I was thinking of a space of confrontation. It is what I think, but I didn’t know I articulated this. In truth what I wrote is what I said, but in your interpretation. When you get the message, the way the words are configured bring for me another sense. It isn’t a lie. It is always stronger in writing than in oral.

The increase of the technology brings this new space and new ways and permit either to dominate or liberate. When you have stronger ways of communication, mass media, the governments has more ways to dominate the people. But then, this space has also more ways to get to freedom – internet – but the governments can survey you but there are movements you can see - like the antiwar. Like the virtual manifestation of sending emails to the white house. This is a new space of confrontation.

I chose the two stories because I saw the different ways they went out from the conventions - a man who becomes an insect or a fish. I began with what the two have in common, the transformation. I was interested in the different ways – one is looking for it and developing over time. He likes it or conformed to it. The other is sudden, wakes up and is an insect. He can’t accept, and the family is upset around this situation. Two completely different views around the same phenomena, where one is good and the other is a catastrophe.

The character always goes to the botanical garden, which has a zoo that he always goes to visit. He always looks at the aquarium, but never had been there, and finally, one day he goes. I see the aquarium as the most obscure parts of his mind. He enters, he sees many common things, which don’t interest him. Then he sees something completely different, that never exists – the axolot – something he never perceived, something in his mind, but he never conceived.

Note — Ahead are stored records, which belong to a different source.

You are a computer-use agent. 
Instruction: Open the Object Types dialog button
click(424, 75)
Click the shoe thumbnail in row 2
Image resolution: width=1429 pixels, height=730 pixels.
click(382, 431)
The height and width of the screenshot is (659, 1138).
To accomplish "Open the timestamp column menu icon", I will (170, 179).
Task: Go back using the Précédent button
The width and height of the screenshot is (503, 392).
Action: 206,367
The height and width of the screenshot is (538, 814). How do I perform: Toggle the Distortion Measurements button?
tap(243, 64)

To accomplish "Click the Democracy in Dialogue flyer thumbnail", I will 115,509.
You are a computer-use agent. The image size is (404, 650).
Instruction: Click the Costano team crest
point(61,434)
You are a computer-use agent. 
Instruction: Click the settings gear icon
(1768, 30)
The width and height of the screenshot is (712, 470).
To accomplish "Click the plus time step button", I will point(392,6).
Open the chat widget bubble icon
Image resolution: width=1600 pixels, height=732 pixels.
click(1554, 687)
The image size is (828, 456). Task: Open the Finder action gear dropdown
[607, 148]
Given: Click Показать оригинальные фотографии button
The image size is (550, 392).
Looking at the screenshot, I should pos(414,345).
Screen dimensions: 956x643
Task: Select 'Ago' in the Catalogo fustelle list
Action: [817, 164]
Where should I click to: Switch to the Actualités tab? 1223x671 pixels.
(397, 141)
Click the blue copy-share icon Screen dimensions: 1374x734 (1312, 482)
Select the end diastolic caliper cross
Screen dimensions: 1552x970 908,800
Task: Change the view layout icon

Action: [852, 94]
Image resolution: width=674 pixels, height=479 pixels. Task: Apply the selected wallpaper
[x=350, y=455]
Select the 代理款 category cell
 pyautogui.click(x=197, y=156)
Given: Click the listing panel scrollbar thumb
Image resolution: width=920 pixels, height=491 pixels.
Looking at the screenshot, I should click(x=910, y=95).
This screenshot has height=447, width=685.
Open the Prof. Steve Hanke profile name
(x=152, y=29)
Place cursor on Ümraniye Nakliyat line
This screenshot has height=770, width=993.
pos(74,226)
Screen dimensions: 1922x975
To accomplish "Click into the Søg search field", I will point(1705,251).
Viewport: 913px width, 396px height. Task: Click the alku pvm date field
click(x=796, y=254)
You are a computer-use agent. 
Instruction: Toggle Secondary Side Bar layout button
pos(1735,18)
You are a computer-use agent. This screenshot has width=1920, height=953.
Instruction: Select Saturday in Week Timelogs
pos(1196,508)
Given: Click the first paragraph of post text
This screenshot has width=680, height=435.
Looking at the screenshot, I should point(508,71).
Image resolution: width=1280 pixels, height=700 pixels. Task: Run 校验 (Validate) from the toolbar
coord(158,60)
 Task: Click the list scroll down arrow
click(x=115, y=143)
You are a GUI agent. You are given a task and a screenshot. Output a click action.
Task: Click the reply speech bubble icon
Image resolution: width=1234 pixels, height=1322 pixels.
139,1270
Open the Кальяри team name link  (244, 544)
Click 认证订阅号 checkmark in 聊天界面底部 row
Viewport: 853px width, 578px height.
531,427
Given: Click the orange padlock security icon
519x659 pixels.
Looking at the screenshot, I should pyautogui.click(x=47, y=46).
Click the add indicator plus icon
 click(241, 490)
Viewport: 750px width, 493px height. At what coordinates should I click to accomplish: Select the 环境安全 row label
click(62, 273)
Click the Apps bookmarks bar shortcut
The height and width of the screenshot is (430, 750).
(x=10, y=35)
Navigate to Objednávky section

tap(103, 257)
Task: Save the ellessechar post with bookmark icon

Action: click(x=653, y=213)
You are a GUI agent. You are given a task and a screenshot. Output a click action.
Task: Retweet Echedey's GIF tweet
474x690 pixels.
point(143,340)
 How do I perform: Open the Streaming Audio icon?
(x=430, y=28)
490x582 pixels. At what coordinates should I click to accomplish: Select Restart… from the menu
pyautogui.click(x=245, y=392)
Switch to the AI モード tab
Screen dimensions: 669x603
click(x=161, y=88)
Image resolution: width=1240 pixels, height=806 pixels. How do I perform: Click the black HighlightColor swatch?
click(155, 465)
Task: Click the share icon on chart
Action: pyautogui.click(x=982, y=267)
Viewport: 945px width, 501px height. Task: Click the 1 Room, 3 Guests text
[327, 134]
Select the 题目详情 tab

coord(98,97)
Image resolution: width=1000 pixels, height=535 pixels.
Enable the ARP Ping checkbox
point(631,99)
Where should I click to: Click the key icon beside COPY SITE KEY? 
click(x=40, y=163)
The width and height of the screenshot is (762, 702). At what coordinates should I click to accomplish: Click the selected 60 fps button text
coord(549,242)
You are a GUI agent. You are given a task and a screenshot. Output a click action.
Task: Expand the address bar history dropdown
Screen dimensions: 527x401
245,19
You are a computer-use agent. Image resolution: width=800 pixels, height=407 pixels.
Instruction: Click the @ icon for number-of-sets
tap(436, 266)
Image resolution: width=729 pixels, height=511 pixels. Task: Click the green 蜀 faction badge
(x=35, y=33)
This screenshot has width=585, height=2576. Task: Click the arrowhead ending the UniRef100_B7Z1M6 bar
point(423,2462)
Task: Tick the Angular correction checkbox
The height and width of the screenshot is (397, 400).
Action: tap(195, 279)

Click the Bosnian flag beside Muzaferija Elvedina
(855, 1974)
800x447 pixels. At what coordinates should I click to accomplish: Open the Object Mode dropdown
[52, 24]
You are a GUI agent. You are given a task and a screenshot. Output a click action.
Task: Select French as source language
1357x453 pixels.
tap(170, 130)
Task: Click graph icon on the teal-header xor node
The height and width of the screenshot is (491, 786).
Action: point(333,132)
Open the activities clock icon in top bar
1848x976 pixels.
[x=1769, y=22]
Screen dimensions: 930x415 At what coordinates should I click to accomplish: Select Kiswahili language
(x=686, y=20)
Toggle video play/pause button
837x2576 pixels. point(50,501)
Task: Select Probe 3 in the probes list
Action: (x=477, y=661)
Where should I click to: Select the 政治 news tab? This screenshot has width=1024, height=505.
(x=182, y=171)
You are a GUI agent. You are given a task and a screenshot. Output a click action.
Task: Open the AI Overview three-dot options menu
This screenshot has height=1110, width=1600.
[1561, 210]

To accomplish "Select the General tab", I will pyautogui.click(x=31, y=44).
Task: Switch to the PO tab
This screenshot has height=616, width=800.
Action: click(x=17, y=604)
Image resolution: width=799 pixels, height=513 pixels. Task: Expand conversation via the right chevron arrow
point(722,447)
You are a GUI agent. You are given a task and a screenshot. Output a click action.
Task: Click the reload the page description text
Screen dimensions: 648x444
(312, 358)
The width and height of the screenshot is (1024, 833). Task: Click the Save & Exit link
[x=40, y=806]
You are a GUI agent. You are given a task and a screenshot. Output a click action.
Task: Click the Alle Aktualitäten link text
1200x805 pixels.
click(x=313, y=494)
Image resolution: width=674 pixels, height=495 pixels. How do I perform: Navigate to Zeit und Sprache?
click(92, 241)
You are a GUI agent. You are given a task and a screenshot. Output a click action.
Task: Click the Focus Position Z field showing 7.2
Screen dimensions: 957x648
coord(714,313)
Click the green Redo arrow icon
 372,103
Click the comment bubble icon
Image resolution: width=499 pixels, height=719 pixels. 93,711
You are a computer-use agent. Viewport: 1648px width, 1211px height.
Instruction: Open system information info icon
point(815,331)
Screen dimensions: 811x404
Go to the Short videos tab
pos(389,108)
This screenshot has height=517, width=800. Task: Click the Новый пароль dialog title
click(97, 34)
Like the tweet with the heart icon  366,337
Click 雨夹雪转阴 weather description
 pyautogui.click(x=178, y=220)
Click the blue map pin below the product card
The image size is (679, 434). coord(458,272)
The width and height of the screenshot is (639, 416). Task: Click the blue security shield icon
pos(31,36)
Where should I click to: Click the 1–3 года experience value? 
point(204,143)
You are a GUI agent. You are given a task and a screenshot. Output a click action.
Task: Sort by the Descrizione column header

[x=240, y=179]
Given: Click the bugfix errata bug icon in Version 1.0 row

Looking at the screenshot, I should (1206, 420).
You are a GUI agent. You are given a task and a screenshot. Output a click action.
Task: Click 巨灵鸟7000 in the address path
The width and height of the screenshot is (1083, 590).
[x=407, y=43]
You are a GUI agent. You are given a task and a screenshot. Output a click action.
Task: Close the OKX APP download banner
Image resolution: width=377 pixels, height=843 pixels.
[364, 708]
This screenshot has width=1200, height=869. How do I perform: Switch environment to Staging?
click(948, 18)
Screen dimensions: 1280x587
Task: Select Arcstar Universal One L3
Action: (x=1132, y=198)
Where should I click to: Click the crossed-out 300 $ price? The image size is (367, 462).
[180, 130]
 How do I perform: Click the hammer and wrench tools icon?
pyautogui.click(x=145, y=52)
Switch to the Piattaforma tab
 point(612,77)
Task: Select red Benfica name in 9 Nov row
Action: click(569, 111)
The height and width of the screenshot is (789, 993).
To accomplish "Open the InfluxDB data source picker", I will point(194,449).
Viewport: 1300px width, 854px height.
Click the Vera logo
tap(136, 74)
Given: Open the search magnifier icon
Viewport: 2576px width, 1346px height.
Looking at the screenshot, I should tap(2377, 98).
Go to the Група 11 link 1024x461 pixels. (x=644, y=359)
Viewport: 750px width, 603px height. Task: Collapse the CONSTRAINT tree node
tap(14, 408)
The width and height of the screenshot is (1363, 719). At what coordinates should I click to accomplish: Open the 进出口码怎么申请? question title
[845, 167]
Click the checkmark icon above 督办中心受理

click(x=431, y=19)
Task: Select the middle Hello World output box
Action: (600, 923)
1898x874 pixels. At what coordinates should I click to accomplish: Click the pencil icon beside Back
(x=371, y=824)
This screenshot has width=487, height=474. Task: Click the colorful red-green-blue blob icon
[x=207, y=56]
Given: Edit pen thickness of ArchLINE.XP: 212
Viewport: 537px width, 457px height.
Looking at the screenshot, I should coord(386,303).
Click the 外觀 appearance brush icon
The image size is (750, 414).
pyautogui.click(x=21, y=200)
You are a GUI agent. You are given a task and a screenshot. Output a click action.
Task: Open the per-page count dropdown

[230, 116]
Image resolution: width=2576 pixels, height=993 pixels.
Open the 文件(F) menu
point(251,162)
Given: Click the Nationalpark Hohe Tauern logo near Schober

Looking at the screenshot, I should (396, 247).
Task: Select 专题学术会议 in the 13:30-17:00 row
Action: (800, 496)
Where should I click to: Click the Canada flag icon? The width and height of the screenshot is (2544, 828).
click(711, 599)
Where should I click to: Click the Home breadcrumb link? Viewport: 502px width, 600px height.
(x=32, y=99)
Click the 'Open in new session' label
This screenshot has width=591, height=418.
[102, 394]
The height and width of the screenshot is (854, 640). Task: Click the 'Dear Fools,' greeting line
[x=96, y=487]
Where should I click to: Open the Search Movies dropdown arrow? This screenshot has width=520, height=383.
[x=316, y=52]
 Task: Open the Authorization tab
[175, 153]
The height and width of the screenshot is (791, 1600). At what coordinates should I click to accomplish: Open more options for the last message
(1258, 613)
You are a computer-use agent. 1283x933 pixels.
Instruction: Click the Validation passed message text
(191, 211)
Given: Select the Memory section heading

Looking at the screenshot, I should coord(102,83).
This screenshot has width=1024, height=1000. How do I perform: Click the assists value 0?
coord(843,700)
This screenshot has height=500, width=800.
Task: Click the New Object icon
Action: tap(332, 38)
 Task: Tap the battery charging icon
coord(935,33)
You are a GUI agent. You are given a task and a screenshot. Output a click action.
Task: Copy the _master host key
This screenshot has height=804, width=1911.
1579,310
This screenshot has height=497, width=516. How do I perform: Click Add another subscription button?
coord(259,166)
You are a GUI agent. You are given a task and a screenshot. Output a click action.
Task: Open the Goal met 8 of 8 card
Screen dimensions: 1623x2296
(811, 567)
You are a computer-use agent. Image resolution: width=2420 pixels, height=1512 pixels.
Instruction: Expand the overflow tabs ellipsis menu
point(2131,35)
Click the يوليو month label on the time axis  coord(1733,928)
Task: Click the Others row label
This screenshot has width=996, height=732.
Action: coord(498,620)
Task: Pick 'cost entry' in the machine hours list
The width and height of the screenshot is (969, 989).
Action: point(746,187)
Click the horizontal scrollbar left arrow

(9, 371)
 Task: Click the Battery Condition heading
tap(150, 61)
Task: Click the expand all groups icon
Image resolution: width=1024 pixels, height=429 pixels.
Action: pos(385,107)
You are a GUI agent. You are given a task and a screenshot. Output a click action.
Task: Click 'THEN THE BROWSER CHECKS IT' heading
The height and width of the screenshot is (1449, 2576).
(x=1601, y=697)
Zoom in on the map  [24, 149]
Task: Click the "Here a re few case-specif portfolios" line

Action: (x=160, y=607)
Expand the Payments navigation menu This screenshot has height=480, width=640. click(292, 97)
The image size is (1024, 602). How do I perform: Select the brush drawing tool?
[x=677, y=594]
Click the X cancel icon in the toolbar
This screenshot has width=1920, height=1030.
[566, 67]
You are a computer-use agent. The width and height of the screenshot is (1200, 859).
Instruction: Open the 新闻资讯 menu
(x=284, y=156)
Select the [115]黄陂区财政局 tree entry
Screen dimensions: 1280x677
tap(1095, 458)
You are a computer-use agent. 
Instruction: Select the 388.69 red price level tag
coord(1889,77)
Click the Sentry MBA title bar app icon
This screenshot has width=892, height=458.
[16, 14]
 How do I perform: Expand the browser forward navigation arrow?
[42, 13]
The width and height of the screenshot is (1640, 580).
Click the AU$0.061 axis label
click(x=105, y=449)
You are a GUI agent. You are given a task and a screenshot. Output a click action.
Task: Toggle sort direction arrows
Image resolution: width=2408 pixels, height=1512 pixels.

He began to become obsessed of it. He starts to see how it resembles a man. He goes inside this little thing he found inside his mind, and finally he could not get free. I see it as an offer from the author to do so, but it is a little bit open, you can go inside your mind and lose yourself – or if you go, you can find the truth. The axolot is a strange fish. There is a description in the book, but it is not so important. I saw one documentary and on the author and he showed the axolot. It is something like a lizard and fish. It doesn’t move a lot because there is not a lot of space in the aquarium, so is afraid of moving a lot for hurting himself – like the little thing in your mind can disturb if moved. He wants to look inside his mind, to come up with another world.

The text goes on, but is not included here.